What I would love to see for once, is a story about Celiac Disease and the medically verified effects of a gluten-free diet.
from my site http://glutenblog.com:
The University of Chicago estimates that as few as 3% of all affected Celiac Disease patients have been correctly diagnosed – and on average, those “lucky” few have waited 11 years from the onset of symptoms until the diagnosis was made.
Random sampling and records from nations with universal screening indicates that Celiac Disease affects between 1 in 90 and 1 in 133 people.
This meets the World Health Organization’s frequency criteria for universal screening, but we barely ever catch it. Everyone thinks of allergies: hives, asphyxiation, swelling – but the symptoms of intolerence are completely different.
The patient may be underweight or overweight, constipated or constantly suffering diarrhea. There might be an intensely itching skin irritation, or exhaustion, or symptoms of malnutrition and dehydration. Then again, there may be no symptoms at all.

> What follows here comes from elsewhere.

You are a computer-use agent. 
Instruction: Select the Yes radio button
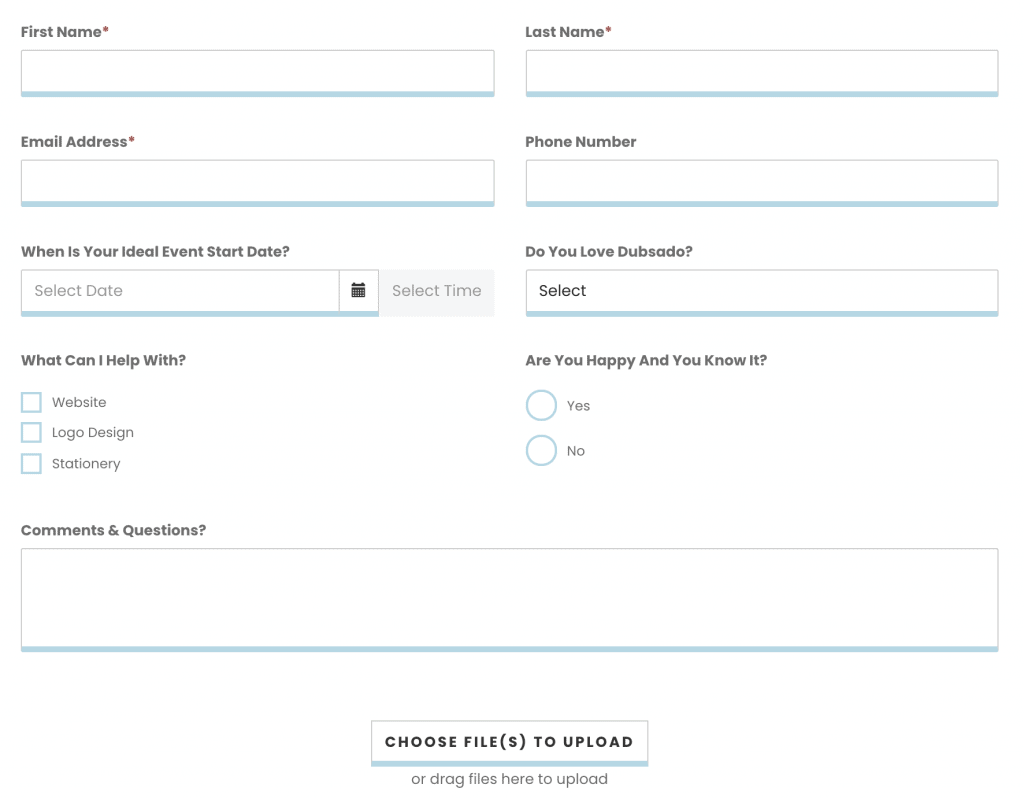[x=541, y=406]
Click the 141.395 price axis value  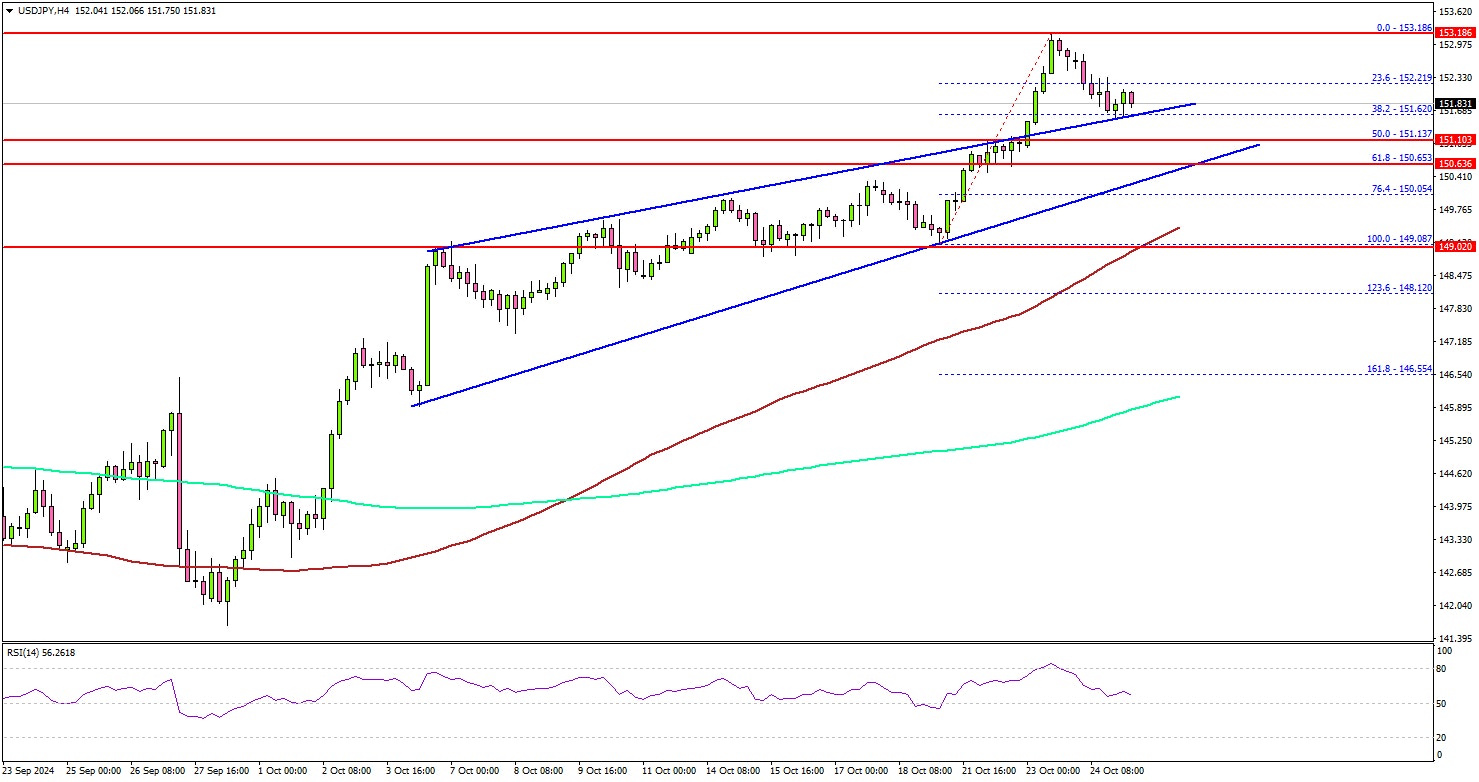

The University of Chicago says there are over 200 possible symptoms of Celiac Disease and some of these include neurological disfunction or impaired development. Statistically, it makes sense for autistic patients to be tested for Celiac Disease but legitimate scientists shy away from the subject because of its exploitation by profiteering quacks. Maybe I’m wrong about testing autistic individuals for Celiac, but since the WHO says everyone should be tested for Celiac Disease, it would be a cost-effective compromise to at least test chronically ill patients for the disease.